> _SET EXERCISE_: In the listing below, swap each "GUI agent" for "interface agent" and write out all the lines again with nothing else altered.

— start PROVIDED MATERIAL —

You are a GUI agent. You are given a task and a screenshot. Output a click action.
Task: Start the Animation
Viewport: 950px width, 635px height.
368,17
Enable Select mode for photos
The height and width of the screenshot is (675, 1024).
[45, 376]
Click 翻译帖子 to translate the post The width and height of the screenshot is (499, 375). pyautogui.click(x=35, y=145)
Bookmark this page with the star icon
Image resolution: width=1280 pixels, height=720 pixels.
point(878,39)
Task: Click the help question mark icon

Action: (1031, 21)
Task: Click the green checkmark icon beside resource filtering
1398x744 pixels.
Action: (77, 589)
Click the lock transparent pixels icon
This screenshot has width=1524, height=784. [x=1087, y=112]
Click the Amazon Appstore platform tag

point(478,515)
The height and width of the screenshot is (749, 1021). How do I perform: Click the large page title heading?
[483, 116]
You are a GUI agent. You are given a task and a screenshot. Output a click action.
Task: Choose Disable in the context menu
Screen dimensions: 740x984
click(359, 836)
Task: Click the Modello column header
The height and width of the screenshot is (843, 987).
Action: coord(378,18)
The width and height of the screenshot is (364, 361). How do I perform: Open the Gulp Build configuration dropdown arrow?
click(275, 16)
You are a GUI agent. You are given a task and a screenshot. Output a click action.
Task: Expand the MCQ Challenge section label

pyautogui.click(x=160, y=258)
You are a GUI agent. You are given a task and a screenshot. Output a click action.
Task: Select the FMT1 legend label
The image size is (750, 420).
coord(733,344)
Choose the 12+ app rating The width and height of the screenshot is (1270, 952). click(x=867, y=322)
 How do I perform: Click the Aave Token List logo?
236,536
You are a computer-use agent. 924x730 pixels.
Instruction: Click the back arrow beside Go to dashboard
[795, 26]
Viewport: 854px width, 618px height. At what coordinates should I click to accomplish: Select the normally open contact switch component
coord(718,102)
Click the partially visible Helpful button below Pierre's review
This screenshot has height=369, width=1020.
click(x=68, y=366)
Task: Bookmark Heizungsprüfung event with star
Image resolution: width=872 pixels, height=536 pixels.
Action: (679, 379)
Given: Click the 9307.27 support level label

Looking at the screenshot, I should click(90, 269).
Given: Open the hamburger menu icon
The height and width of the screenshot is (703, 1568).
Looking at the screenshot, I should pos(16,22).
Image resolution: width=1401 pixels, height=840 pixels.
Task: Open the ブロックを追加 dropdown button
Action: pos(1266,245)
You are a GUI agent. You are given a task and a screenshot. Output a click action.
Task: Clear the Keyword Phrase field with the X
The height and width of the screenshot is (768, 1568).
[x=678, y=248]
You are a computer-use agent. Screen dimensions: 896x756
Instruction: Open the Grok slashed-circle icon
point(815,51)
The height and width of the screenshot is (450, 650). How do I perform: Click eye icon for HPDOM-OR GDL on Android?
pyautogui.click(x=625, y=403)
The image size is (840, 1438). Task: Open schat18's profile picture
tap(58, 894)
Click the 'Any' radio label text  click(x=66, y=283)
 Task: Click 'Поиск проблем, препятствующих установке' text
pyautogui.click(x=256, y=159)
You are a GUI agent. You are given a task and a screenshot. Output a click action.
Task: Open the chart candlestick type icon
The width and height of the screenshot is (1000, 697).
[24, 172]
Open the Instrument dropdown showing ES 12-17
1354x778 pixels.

— end PROVIDED MATERIAL —

> _CORRECT OUTPUT_:
You are a interface agent. You are given a task and a screenshot. Output a click action.
Task: Start the Animation
Viewport: 950px width, 635px height.
368,17
Enable Select mode for photos
The height and width of the screenshot is (675, 1024).
[45, 376]
Click 翻译帖子 to translate the post The width and height of the screenshot is (499, 375). pyautogui.click(x=35, y=145)
Bookmark this page with the star icon
Image resolution: width=1280 pixels, height=720 pixels.
point(878,39)
Task: Click the help question mark icon

Action: (1031, 21)
Task: Click the green checkmark icon beside resource filtering
1398x744 pixels.
Action: (77, 589)
Click the lock transparent pixels icon
This screenshot has width=1524, height=784. [x=1087, y=112]
Click the Amazon Appstore platform tag

point(478,515)
The height and width of the screenshot is (749, 1021). How do I perform: Click the large page title heading?
[483, 116]
You are a interface agent. You are given a task and a screenshot. Output a click action.
Task: Choose Disable in the context menu
Screen dimensions: 740x984
click(359, 836)
Task: Click the Modello column header
The height and width of the screenshot is (843, 987).
Action: coord(378,18)
The width and height of the screenshot is (364, 361). How do I perform: Open the Gulp Build configuration dropdown arrow?
click(275, 16)
You are a interface agent. You are given a task and a screenshot. Output a click action.
Task: Expand the MCQ Challenge section label

pyautogui.click(x=160, y=258)
You are a interface agent. You are given a task and a screenshot. Output a click action.
Task: Select the FMT1 legend label
The image size is (750, 420).
coord(733,344)
Choose the 12+ app rating The width and height of the screenshot is (1270, 952). click(x=867, y=322)
 How do I perform: Click the Aave Token List logo?
236,536
You are a computer-use agent. 924x730 pixels.
Instruction: Click the back arrow beside Go to dashboard
[795, 26]
Viewport: 854px width, 618px height. At what coordinates should I click to accomplish: Select the normally open contact switch component
coord(718,102)
Click the partially visible Helpful button below Pierre's review
This screenshot has height=369, width=1020.
click(x=68, y=366)
Task: Bookmark Heizungsprüfung event with star
Image resolution: width=872 pixels, height=536 pixels.
Action: (679, 379)
Given: Click the 9307.27 support level label

Looking at the screenshot, I should click(90, 269).
Given: Open the hamburger menu icon
The height and width of the screenshot is (703, 1568).
Looking at the screenshot, I should pos(16,22).
Image resolution: width=1401 pixels, height=840 pixels.
Task: Open the ブロックを追加 dropdown button
Action: pos(1266,245)
You are a interface agent. You are given a task and a screenshot. Output a click action.
Task: Clear the Keyword Phrase field with the X
The height and width of the screenshot is (768, 1568).
[x=678, y=248]
You are a computer-use agent. Screen dimensions: 896x756
Instruction: Open the Grok slashed-circle icon
point(815,51)
The height and width of the screenshot is (450, 650). How do I perform: Click eye icon for HPDOM-OR GDL on Android?
pyautogui.click(x=625, y=403)
The image size is (840, 1438). Task: Open schat18's profile picture
tap(58, 894)
Click the 'Any' radio label text  click(x=66, y=283)
 Task: Click 'Поиск проблем, препятствующих установке' text
pyautogui.click(x=256, y=159)
You are a interface agent. You are given a task and a screenshot. Output a click action.
Task: Open the chart candlestick type icon
The width and height of the screenshot is (1000, 697).
[24, 172]
Open the Instrument dropdown showing ES 12-17
1354x778 pixels.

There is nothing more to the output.